The color separation of white light has been widely adopted in modern display to obtain the pure red-green-blue (RGB) colors in pixels. The white backlight usually originates from a mixture of RGB materials in a strict proportion, which may be organic dyes, quantum dots or upconversion nanocrystals. However, these mixed emitters in one system have to face the problems of phase separation and energy transfer, which often lead to the inconsistent color brightness and short lifespan. However, it is a challenge to develop a single full-spectral material to revolutionize the current display via controlling the emission colors by a simple excitation source.
Recently, Prof. Zhongping Zhang’ s research group from Institute of Intelligent Machines (IIM), Chinese Academy of Sciences, has made significant progress in single white light upconversion nanostructure that can emit RGB colors to cover the full visible range. A paper entitled “White Light Emission from an Integrated Upconversion Nanostructure: Toward Multicolor Displays Modulated by Laser Power” was published inAngewandte Chemie International Edition.
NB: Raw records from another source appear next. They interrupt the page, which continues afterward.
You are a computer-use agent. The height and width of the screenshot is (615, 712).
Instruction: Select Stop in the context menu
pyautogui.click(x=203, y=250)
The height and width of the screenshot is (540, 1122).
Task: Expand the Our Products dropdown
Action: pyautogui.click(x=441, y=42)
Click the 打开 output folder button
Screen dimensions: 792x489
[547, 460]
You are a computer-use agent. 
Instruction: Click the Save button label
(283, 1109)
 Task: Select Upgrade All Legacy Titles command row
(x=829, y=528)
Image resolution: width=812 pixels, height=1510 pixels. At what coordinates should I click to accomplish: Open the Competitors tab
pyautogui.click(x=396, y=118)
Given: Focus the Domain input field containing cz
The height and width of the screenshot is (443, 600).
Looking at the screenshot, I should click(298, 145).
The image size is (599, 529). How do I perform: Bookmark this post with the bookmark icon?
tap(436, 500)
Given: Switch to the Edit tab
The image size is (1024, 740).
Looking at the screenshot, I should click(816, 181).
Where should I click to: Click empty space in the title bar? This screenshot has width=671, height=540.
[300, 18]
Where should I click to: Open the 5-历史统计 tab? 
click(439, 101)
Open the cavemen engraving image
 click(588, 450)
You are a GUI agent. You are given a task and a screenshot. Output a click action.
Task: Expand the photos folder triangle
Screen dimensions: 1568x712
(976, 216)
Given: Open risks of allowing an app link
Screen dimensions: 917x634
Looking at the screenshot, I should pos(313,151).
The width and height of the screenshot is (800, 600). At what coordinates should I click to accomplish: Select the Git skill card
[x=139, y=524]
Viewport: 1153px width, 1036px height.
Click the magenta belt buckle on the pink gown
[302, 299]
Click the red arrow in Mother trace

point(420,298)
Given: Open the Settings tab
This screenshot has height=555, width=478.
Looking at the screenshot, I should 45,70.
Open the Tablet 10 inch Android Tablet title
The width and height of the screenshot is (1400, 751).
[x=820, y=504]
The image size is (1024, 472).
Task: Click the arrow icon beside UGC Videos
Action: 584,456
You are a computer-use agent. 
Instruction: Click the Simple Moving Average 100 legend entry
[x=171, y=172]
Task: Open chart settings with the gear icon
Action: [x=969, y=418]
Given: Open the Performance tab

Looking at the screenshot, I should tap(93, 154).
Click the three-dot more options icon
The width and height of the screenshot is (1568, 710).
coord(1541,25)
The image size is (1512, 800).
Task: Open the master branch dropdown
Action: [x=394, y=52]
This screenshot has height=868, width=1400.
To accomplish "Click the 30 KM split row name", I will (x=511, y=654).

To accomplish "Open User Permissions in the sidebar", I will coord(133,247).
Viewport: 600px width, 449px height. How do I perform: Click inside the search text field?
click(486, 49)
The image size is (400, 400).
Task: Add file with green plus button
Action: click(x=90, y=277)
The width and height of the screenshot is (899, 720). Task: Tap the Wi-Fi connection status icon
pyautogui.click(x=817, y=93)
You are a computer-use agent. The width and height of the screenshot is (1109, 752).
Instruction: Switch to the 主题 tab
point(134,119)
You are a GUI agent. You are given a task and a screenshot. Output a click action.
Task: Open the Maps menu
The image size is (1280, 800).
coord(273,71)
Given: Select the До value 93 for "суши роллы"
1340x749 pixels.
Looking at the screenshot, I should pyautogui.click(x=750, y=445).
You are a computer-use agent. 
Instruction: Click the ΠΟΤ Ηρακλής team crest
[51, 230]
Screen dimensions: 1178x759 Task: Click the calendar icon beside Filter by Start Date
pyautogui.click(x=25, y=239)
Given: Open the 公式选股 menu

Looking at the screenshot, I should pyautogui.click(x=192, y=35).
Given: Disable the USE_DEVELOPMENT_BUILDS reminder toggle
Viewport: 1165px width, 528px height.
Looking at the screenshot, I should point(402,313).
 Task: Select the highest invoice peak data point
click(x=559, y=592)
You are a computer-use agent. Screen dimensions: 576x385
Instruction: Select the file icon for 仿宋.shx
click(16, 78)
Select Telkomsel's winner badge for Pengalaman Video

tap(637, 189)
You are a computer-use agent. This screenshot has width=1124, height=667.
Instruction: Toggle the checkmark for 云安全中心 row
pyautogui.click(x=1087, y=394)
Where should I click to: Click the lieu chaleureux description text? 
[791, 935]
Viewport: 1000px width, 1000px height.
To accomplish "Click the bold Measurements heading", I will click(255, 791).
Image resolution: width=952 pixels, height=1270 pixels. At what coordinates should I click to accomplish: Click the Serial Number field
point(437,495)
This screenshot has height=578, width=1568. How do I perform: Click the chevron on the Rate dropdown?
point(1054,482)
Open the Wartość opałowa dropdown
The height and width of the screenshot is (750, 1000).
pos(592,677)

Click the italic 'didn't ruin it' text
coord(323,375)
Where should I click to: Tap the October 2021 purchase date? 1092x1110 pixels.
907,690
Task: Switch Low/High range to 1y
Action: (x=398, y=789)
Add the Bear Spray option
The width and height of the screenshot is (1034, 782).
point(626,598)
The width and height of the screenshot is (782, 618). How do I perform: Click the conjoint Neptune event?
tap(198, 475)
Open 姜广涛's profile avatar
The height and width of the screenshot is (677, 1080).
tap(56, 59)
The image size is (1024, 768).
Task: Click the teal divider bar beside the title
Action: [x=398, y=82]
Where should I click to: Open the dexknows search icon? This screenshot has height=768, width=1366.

In this paper, a single-structural, full-spectral upconversion nanostructure was prepared through optimizing the pathways of photon transitions from a set of selected lanthanide ions. Interestingly, researchers observed that the emission colors can be dynamically tuned by changing the excitation power density of a 980 nm laser. The emission colors exhibited a continuous evolution from green to cyan then white and red with power densities from 3 to 30 W cm-2. The RGB emitters exhibited different spectral sensitivities to excitation laser power density to allow a wide range of modulation of emission colors. The colorful flat-panel display was performed very simply by coating the nanocrystals onto a substrate when integrated with a highly-fine and power-tunable laser beam. Compared with the conventional color-fixed dyes or quantum dots, the color-tunable nanostructure as biological tags can significantly improve the reliability and convenience of biological tracking. Researchers believe that the new class of upconversion nanostructure will open a window of applications in display, biological imaging, chemical sensing and anti-counterfeiting.
This work was supported by National Basic Research Program of China, National Natural Science Foundation of China and Natural Science Foundation of Anhui Province.